Com um olhar ágil que é próprio da sua direção, Bodanzky não está interessado em ouvir sua protagonista, apenas. Ele passeia com sua câmera por todos os espaços possíveis, nos tornando íntimos também de sua retratada, e dividindo com ele a admiração que fica claro nas imagens. Com isso, a voz de um artista amplifica a do outro, e saímos de As Cores e Amores de Lore reafirmando o talento de um, e conhecendo finalmente a sensibilidade de outra. Sem repousar seu material, o diretor segue a fala de Koch com o mesmo entusiasmo que rememora as fotos e registros artísticos de uma personagem sem igual, como todo grande personagem o é. 

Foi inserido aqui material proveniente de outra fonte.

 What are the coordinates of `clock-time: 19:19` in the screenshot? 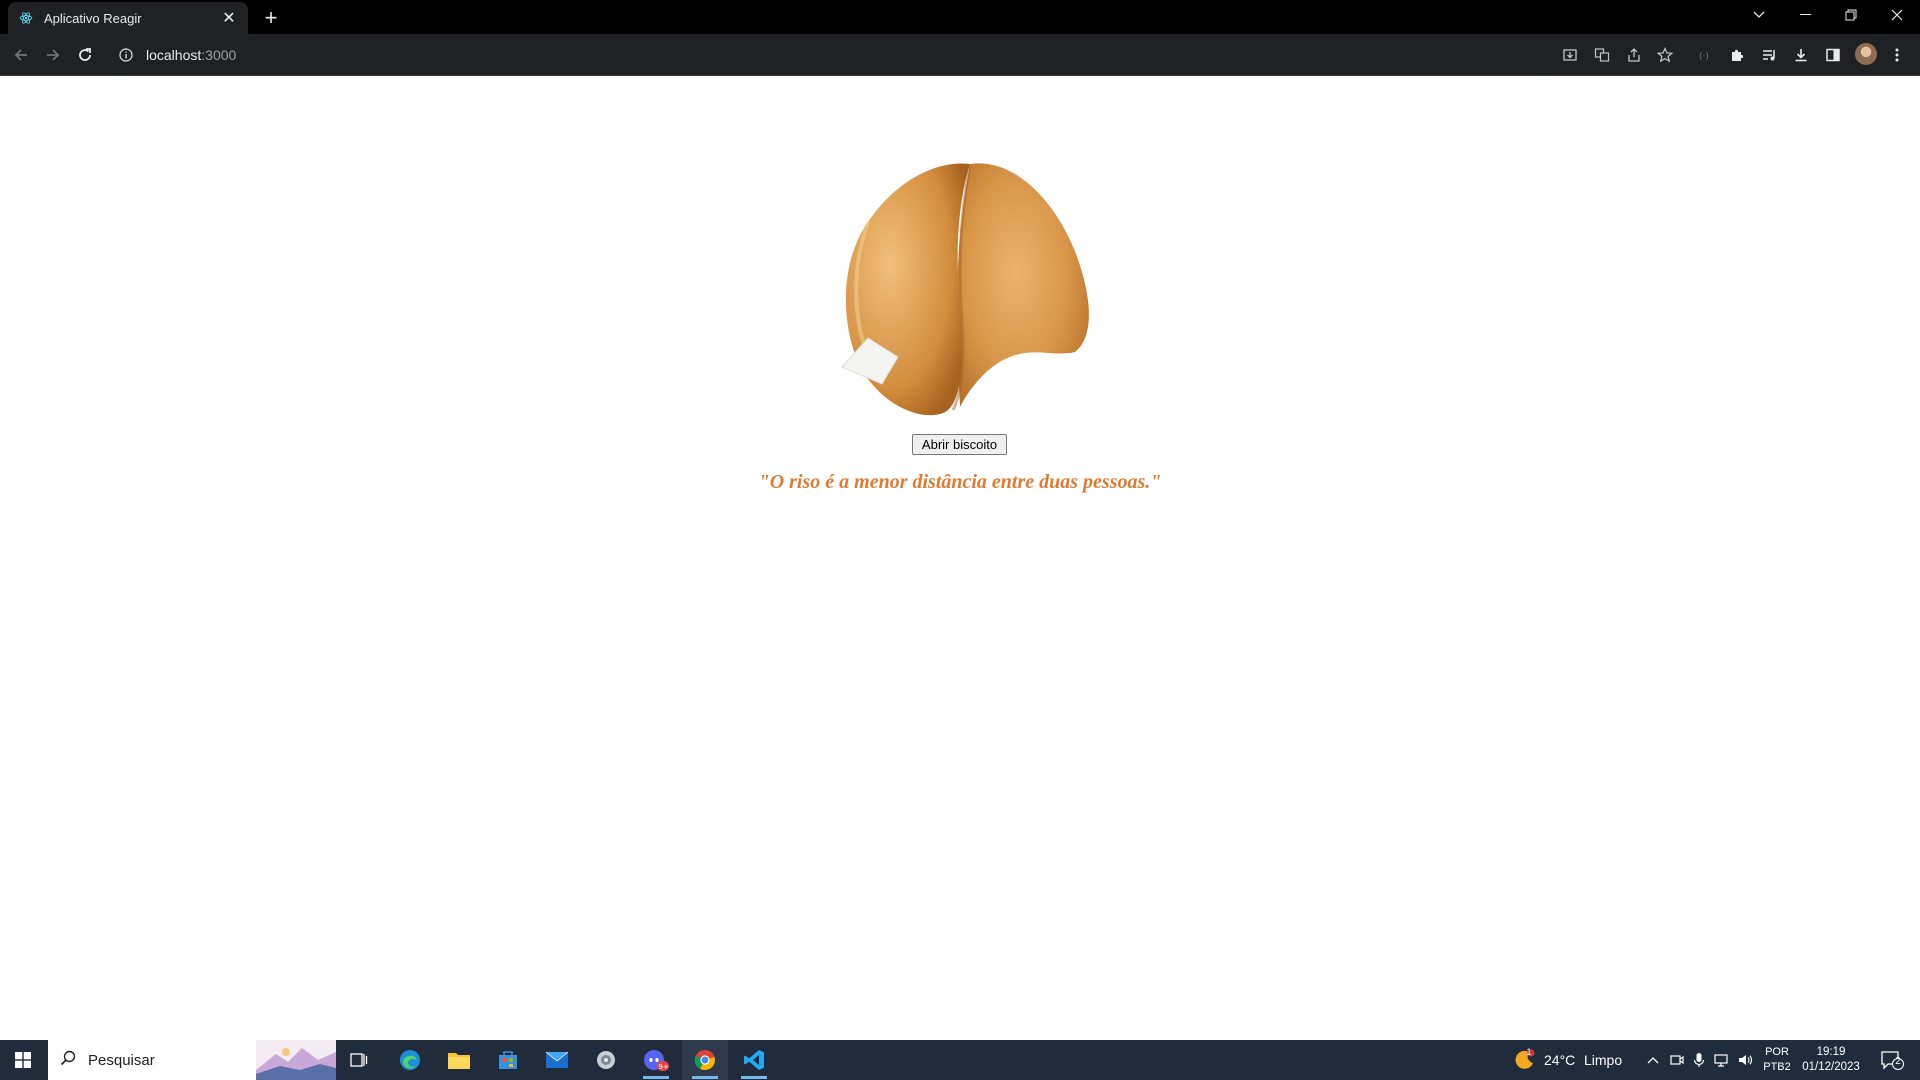 It's located at (1831, 1052).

Em tempos onde o registro documental ganha um espaço protocolar dentro dos lançamentos semanais dos cinemas, é uma lufada de ar que alguém com a História de Jorge Bodanzky lance um filme novo. Além das intrínsecas qualidades do trabalho atual já explicitadas no texto, talvez sejam necessários fenômenos como o seu nome para que o circuito saia da letargia com o gênero. Um filme da categoria de As Cores e Amores de Lore merece ter público à procura e debates acalorados, porque transcende a ideia tradicional do gênero para alcançar uma sintonia rara entre autor e obra, movendo-se sem arrogância na direção da figura filmada. Não é pouco, e não é simples; só a humildade responde ao que é feito aqui. E isso é um valor que só é dado aos imensos.